La fin de la « Françafrique » est-elle engagée ?

« Malgré les déclarations de Sarkozy puis de Hollande on est loin d'avoir mis fin à la collaboration entre des régimes despotiques, qu'on a soutenu jusqu'à présent sans réserves. Les timides avertissements n'auront que peu d'effet et ne remettront pas en cause les liens étroits que la France entretient avec ces régimes. »
 

L’homme qui représente la « Françafrique », feu le conseiller Jacques Foccart, a-t-il des successeurs ?

« Bien sûr. Le temps des mallettes est peut-être un peu obsolète mais l'affairisme est toujours le maître mot. Les multinationales françaises comme Bouygues et surtout Bolloré se taillent la part du lion dans les privatisations des services publics. Les grandes plantations (bananiers, palmiers à huile, hévéas) à direction et capitaux français se développent, accaparant toujours plus de terres dont les habitants traditionnels sont chassés. Cela ne peut se faire que par les liens étroits entretenus avec des pouvoirs corrompus. Il peut être utile de rappeler que l'origine de l'immense fortune héritée de son père par Bernard Henri Lévy est forestière centrafricaine, tout comme celle de la famille Giscard. »

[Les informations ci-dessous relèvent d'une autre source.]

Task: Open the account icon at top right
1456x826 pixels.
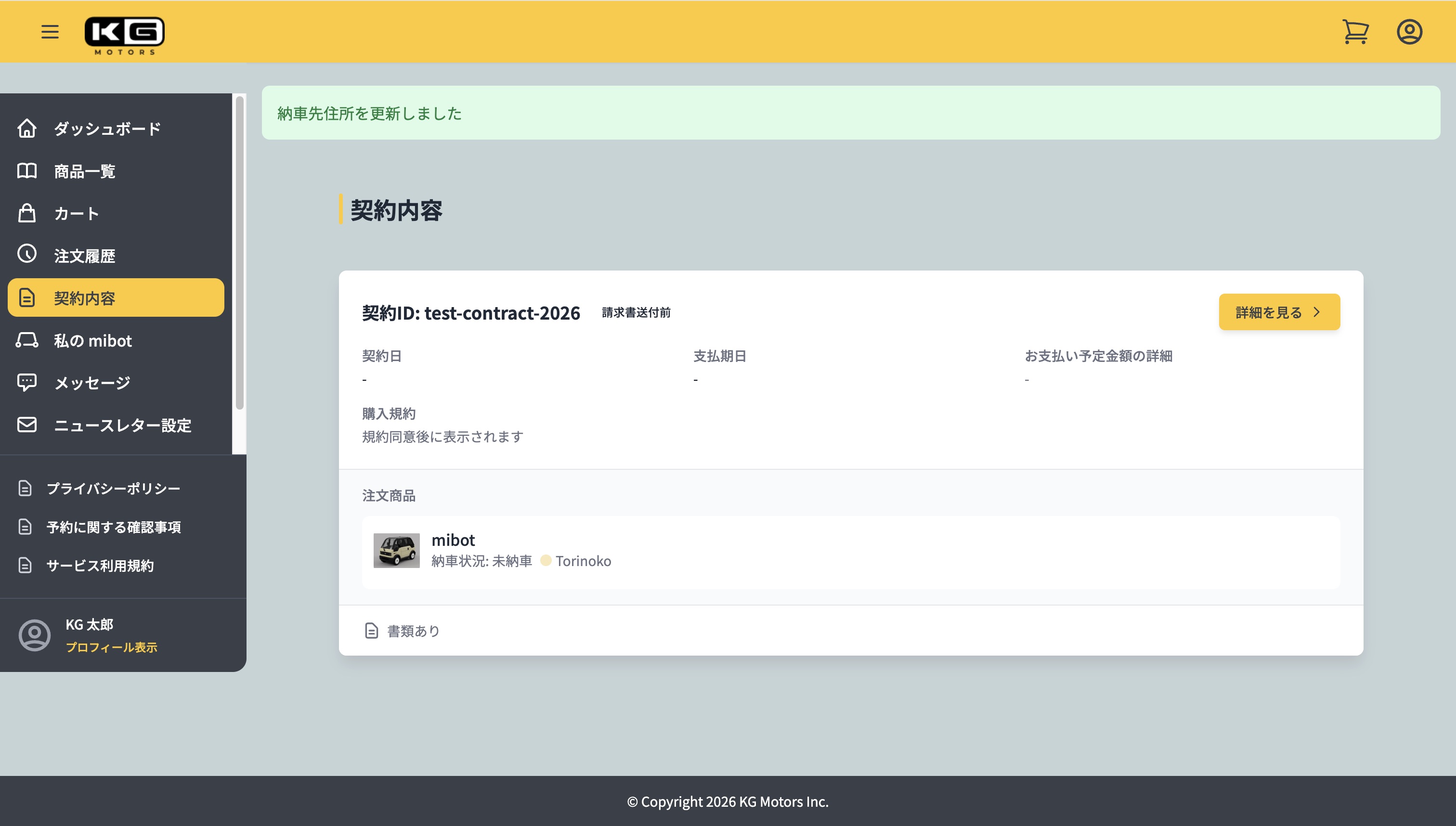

Quelles décisions, par delà le symbolique, signifieraient vraiment la fin de ce système ?

« Il faudrait rompre non pas les liens diplomatiques avec certains régimes, parce que beaucoup de Français vivent dans ces pays, mais refuser les visites réciproques médiatisées. Le récent voyage à Kinshasa, avec ses dérisoires petites impolitesses, assez lâches finalement, en est l'illustration. »

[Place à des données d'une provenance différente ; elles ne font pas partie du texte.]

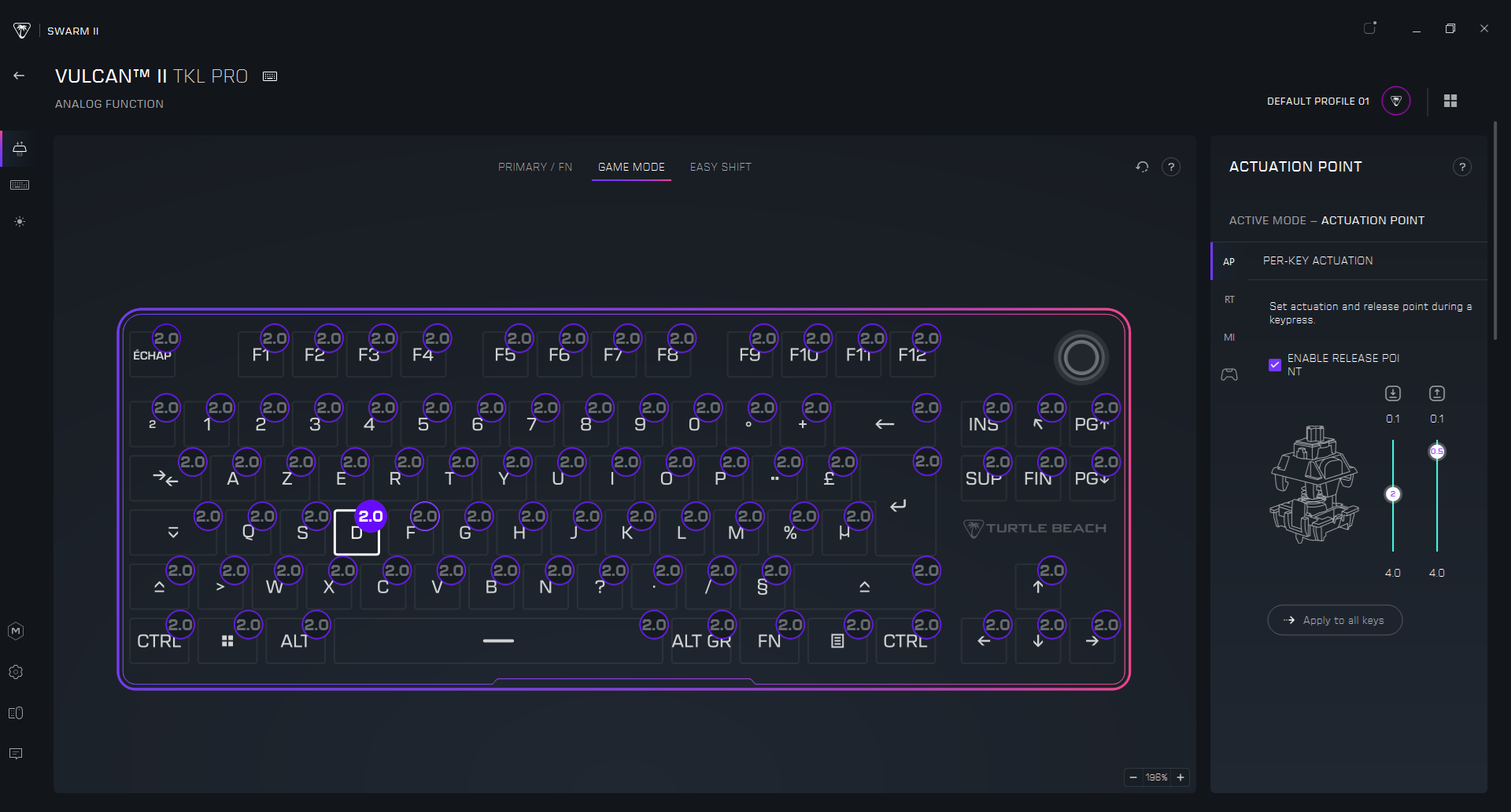Open the Default Profile 01 selector
The image size is (1511, 812).
pyautogui.click(x=1317, y=101)
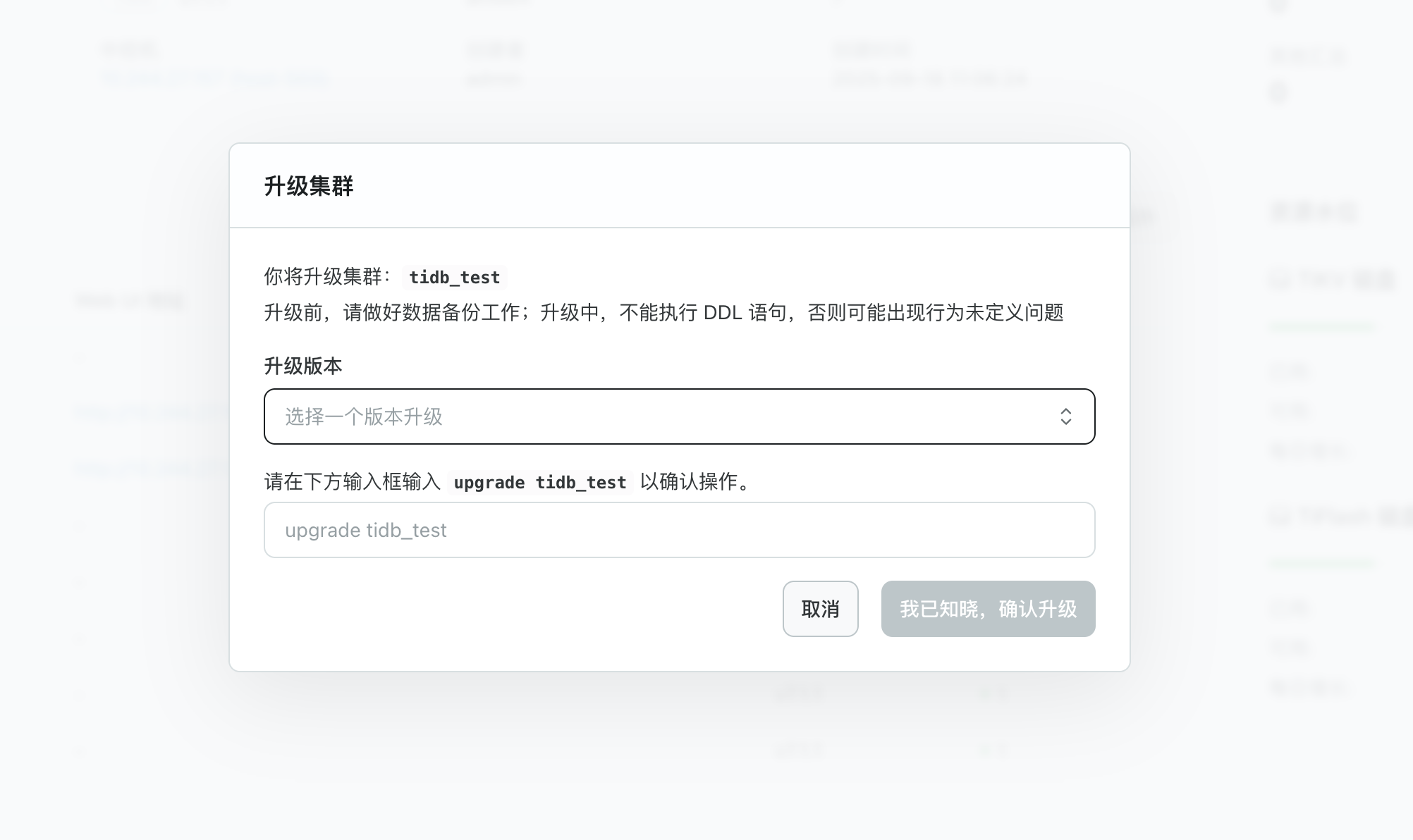Click upper blurred green progress bar
The height and width of the screenshot is (840, 1413).
click(1320, 326)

Y-a-t'il des instructions politiques sur les procédures juridiques concernant les "biens mal acquis", richesses  obtenues au détriment du développement ?

« Pendant longtemps le pouvoir politique a essayé d'entraver puis de retarder ces procédures. Mais les enquêteurs et les juges d'instruction ont fait un bon travail qu'il est maintenant difficile d'occulter. »

Quelles autres influences s'exercent aujourd'hui en Afrique, selon les pays, les régions ?

« C'est un vaste sujet. La ruée sur les matières premières du continent est générale et c'est cela qui va changer les positions acquises. Pour l'instant la France maintient avec acharnement ses privilèges (dont en premier celui du CFA, puis celui du contrôle militaire). »
 

Quelles sont les perspectives de souverainetés populaires dans les dictatures actuelles ?

« On est peu optimiste. Les masses africaines sont écrasées par la misère. Il n'y a pas de classe moyenne, qui n'aurait pu se former que par des politiques nationalistes. Il y a également l'instrumentalisation des rivalités ethniques par les puissances extérieures qui les arment les unes contre les autres. Politiques d'apprentis-sorciers qui soufflent sur les braises. La poudrière malienne est le résultat des menées irresponsables de dirigeants français ignorants qui prétendent régir ces régions et manipuler des rébellions contre les pouvoirs qui tentent de leur résister. Après la Côte d'Ivoire c'est au tour du Mali d'imploser. »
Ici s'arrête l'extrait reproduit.